Die Deutschen, die es ans Ufer geschafft hatten, fuhren zur nächsten etliche Kilometer entfernten Farm, um Hilfe zu holen. Stundenlang saßen die beiden Österreicher ohne Wasser in der sengenden Hitze in dem dornigen Baum. Ab und zu sahen sie Personen am Ufer, die kamen und gingen. Einmal versuchten einige Mutige einen Mann an einem Seil zu den beiden zu schicken, aber das Wasser riss den Retter immer wieder mit sich, so dass dieser von seinen Kumpanen an Land gezogen werden musste. Nach sechs Stunden im Baum tauchte ein aus Windhoek herbeigerufener Hubschrauber der namibischen Polizei auf und konnte die beiden gestrandeten Touristen retten. Sie konnten sich auf die inzwischen erhöhte Sandbank hinter dem Baum soweit von dem Anabaum entfernen, dass der Hubschrauber sie knapp über dem Wasser schwebend in der Mitte des Omaruru aufnehmen konnte. Mit Hilfe eines Polizisten gelangten sie auf ihr halb im Wasser liegendes Fahrzeug, um einige wenige Wertsachen zu bergen.

Die Touristen hatten sehr viel Glück, denn in dieser Regensaison sind zahlreiche Fahrzeuge von Wassermassen erfasst und weggerissen worden. Glücklicherweise sind keine Touristen zu Tode gekommen, aber zahlreiche Einheimische sind in diesem Jahr in laufenden Rivieren ertrunken.

Auch wenn es in der Gegend nicht regnet, blauer Himmel und Hitze vorherrschen, muss man in Namibias Regensaison von Oktober bis Ende März/Anfang April immer auf der Hut sein.

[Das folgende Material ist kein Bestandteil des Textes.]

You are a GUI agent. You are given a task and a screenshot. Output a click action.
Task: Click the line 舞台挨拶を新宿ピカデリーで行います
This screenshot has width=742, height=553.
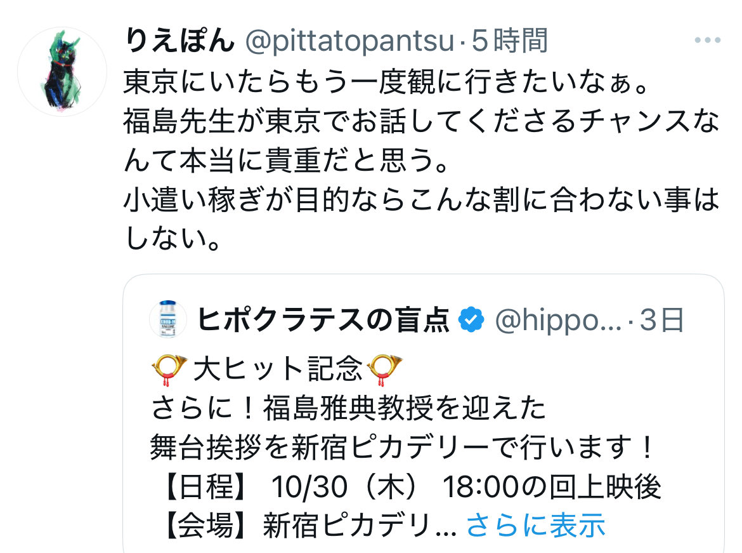(x=401, y=448)
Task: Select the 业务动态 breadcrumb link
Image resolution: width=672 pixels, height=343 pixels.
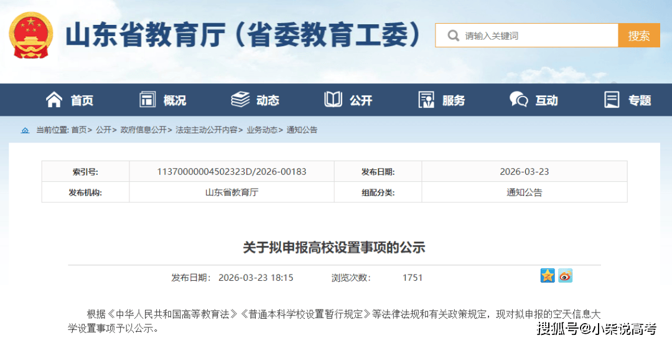Action: 262,130
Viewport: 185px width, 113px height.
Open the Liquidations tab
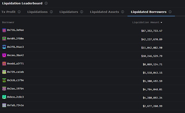tap(38, 12)
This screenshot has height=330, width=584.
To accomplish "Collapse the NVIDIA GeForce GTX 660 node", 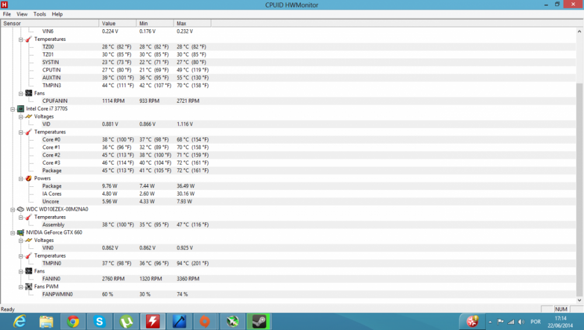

Es kann hunderte Kilometer weiter östlich im Inland stark geregnet haben, und plötzlich kommen die meist nach Westen führenden Riviere ab. Die braunen Wassermassen reißen alles mit sich, was sich ihnen in den Weg stellt. Laufende Riviere sollten nicht durchquert werden ohne sich vorher zu vergewissern, wie tief das Wasser ist, ob sich Hindernisse wie große Steine oder Löcher auf der vorhergesehenen Route befinden und ob der Untergrund fest genug ist. Es ist wichtig, sich in der Regenzeit nach dem Zustand des Weges zu erkundigen und lieber vor laufende Rivieren zu warten, bis diese abgelaufen sind oder Ortskundige diese sicher durchqueren. Die rauschende Gefahr bei blauem Himmel, strahlendem Sonnenschein und trockener Landschaft ist nicht zu unterschätzen.